The heirs of Max Stern are officially reclaiming a rare self-portrait of 19th century German painter Wilhelm Schadow, now the 12th Nazi-looted painting restored to the German-Canadian art dealer's estate.

Heirs loan Wilhelm Schadow self-portrait to Dusseldorf museum to keep it on display

The heirs of Max Stern are officially reclaiming a rare self-portrait of 19th century German painter Wilhelm Schadow, now the 12th Nazi-looted painting restored to the German-Canadian art dealer's estate.

Marie Gervais-Vidricaire, Canadian ambassador to Germany, and Dusseldorf Mayor Dirk Elbers are among the officials taking part in an art restitution ceremony today in Dusseldorf.

Born in Berlin, Schadow was a 19th-century, Romantic-era painter but was perhaps best known as a director of the Dusseldorf Academy of the Arts, the esteemed art school attended by major German artists. Under Schadow's leadership, the academy became internationally known.

Through an agreement with the Stern estate, the painting will be placed on loan to the Dusseldorf City Museum (where it has been displayed for several decades) so as to remain viewable by the public.

Since 2002, the Max Stern Art Restitution Project (a joint effort by Canada's Concordia University and McGill University as well as Hebrew University in Jerusalem) has worked to track down and reclaim Stern's Nazi-looted art collection.

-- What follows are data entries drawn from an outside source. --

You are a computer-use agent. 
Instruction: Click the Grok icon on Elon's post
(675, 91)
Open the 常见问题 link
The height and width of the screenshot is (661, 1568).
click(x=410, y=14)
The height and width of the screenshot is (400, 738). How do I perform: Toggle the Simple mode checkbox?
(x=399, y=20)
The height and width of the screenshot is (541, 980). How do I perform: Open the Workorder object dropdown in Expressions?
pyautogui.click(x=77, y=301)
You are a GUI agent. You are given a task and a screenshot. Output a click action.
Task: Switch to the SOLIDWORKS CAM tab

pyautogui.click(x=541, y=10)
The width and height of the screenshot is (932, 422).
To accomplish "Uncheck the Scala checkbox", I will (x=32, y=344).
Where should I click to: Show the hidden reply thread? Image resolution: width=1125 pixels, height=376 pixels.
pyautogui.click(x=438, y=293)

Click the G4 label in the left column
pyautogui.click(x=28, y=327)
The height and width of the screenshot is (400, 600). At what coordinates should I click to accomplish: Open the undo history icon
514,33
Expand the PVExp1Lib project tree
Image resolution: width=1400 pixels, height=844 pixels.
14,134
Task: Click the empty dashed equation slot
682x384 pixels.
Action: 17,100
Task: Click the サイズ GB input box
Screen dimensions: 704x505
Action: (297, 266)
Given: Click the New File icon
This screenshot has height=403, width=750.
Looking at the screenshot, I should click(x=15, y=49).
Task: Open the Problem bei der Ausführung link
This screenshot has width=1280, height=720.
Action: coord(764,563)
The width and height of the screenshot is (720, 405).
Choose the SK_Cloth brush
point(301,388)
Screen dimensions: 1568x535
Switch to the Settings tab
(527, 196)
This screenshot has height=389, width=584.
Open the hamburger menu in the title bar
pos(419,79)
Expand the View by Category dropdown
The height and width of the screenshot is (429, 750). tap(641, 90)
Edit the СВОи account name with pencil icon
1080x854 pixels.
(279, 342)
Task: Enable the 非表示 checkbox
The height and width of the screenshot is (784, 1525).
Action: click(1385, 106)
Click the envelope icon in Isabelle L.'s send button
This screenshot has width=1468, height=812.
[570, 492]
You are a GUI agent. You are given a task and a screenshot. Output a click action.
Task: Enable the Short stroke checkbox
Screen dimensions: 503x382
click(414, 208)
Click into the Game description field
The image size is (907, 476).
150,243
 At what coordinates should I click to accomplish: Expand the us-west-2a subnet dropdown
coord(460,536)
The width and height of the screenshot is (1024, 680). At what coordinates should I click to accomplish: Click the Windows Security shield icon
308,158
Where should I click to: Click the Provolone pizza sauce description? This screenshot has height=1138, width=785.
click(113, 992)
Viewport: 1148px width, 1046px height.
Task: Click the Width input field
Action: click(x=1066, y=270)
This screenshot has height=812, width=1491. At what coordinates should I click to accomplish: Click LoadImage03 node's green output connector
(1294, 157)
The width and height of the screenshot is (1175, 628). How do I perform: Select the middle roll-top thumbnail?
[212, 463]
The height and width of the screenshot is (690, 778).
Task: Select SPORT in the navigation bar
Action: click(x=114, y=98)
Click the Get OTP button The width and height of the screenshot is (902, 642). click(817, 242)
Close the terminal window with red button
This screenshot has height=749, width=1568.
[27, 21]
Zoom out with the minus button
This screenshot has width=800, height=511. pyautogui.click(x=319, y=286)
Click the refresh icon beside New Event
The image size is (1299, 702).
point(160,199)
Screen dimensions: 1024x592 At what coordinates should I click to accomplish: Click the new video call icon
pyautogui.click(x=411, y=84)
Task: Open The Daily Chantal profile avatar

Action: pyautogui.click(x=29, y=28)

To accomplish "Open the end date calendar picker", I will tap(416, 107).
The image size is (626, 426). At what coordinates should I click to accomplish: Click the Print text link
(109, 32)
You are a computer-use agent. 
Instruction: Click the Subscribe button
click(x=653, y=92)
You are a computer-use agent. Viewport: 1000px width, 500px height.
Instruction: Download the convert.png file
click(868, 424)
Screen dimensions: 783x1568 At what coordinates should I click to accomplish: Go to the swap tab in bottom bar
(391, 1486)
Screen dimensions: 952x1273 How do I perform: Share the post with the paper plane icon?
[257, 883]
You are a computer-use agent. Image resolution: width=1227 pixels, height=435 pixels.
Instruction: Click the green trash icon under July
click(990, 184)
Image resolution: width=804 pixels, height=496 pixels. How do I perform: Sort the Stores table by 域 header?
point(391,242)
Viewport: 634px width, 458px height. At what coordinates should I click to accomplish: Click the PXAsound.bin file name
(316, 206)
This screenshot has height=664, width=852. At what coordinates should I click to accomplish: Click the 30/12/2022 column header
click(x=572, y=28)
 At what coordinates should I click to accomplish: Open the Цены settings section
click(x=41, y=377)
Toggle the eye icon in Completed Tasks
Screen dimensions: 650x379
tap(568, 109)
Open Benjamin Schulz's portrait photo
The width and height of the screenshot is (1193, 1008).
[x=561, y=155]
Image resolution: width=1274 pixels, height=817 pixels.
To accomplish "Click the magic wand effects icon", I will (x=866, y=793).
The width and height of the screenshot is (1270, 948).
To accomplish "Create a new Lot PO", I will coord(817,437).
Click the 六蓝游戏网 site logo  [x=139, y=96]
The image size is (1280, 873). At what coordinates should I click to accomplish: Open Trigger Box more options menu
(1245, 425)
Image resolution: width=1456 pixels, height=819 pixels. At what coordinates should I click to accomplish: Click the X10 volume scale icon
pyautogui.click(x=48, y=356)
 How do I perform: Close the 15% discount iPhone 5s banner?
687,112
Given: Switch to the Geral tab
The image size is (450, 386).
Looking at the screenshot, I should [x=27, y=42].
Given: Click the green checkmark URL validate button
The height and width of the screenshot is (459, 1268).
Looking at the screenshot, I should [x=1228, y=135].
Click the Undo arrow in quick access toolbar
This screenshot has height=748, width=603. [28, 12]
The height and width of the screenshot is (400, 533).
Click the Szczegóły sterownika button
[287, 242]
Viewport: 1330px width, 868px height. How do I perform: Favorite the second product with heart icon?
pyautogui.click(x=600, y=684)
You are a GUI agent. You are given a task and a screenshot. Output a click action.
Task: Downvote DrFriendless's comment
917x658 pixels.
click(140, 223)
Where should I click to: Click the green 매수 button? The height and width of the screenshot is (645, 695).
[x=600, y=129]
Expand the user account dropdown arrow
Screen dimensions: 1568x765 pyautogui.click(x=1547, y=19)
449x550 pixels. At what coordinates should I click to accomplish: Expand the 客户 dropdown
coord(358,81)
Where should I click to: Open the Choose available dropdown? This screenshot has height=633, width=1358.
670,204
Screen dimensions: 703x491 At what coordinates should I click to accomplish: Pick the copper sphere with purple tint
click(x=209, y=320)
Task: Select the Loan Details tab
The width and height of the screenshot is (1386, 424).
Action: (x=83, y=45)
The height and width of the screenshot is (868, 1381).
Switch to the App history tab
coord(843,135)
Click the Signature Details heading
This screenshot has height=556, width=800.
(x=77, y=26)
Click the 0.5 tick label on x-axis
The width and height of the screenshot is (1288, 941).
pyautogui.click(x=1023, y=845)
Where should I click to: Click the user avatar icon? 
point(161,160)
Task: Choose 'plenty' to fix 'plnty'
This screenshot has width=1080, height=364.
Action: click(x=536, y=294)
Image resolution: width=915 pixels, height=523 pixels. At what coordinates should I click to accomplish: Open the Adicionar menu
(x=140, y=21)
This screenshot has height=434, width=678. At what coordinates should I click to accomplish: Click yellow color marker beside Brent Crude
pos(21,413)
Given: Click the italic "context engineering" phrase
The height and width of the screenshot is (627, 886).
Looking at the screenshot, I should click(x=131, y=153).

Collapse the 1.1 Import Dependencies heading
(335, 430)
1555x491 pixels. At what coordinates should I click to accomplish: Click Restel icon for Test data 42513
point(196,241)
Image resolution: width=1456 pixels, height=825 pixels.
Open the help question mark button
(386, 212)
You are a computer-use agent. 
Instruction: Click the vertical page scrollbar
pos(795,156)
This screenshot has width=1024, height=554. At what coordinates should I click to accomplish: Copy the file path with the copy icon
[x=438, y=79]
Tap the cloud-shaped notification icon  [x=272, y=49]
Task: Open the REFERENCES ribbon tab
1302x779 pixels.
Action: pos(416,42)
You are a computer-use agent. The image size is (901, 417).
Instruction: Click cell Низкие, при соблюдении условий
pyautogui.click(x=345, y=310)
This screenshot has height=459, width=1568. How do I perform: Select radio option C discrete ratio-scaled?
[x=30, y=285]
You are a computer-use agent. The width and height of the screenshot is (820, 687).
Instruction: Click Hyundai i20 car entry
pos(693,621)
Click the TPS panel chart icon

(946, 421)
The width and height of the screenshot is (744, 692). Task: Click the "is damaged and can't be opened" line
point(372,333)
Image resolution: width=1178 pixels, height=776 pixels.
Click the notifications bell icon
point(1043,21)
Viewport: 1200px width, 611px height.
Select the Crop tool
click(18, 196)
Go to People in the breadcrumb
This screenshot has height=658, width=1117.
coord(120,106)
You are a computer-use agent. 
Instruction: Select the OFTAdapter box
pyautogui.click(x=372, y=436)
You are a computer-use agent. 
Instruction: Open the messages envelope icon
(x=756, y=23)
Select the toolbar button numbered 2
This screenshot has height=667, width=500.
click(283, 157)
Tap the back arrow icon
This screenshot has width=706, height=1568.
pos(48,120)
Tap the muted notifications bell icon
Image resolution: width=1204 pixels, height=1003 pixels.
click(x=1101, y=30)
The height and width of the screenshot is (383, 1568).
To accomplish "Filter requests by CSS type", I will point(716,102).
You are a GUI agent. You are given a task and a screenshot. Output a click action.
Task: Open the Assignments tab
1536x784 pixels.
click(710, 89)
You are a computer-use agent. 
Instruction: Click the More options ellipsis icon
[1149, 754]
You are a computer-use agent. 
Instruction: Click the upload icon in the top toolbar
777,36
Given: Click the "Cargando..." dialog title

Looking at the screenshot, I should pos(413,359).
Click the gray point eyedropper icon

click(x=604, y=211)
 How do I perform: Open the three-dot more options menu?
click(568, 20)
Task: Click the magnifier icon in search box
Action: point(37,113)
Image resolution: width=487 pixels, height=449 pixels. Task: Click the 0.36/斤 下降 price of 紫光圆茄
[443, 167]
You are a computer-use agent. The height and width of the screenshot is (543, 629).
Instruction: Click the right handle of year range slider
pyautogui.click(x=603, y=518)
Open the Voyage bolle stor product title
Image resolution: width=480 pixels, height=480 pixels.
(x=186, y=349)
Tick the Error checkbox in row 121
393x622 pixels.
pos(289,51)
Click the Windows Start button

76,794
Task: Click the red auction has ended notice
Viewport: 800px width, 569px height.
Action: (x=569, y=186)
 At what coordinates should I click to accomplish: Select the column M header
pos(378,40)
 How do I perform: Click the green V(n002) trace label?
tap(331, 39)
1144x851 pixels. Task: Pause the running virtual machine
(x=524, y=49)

"We are very pleased that an unprecedented number of German institutions have finally recognized and acted on our claims," Concordia University president Alan Shepard said in a statement.

"Adding to the recoveries of paintings from Stuttgart and Cologne in the last year, Dusseldorf and its museum are demonstrating the kind of leadership needed in addressing looted art matters."

The Dusseldorf museum has announced plans for two upcoming art exhibitions: one exploring Jewish life in the Germany city after 1945 and another focusing on the famed gallery founded by Stern's father in 1913 and forced to close by the Nazis.

Well-known art dealer, collector and historian

The Wilhelm Schadow self-portrait is one of more than 400 paintings the Nazis either confiscated or forced Stern — the son of a prestigious art dealer and a well-known art historian, dealer and collector himself — to sell at greatly reduced prices at the Lempertz auction house in the years ahead of the Second World War. He never received the revenue from the sales.

Stern fled Germany and, eventually, settled in Canada in the 1940s. Through his landmark Dominion Gallery in Montreal, he championed the work of Canadian artists during their lifetimes, including Emily Carr and Lawren Harris.

He died in 1987 and left his estate to Concordia, McGill and Hebrew Universities, which formed the team now recovering his plundered collection.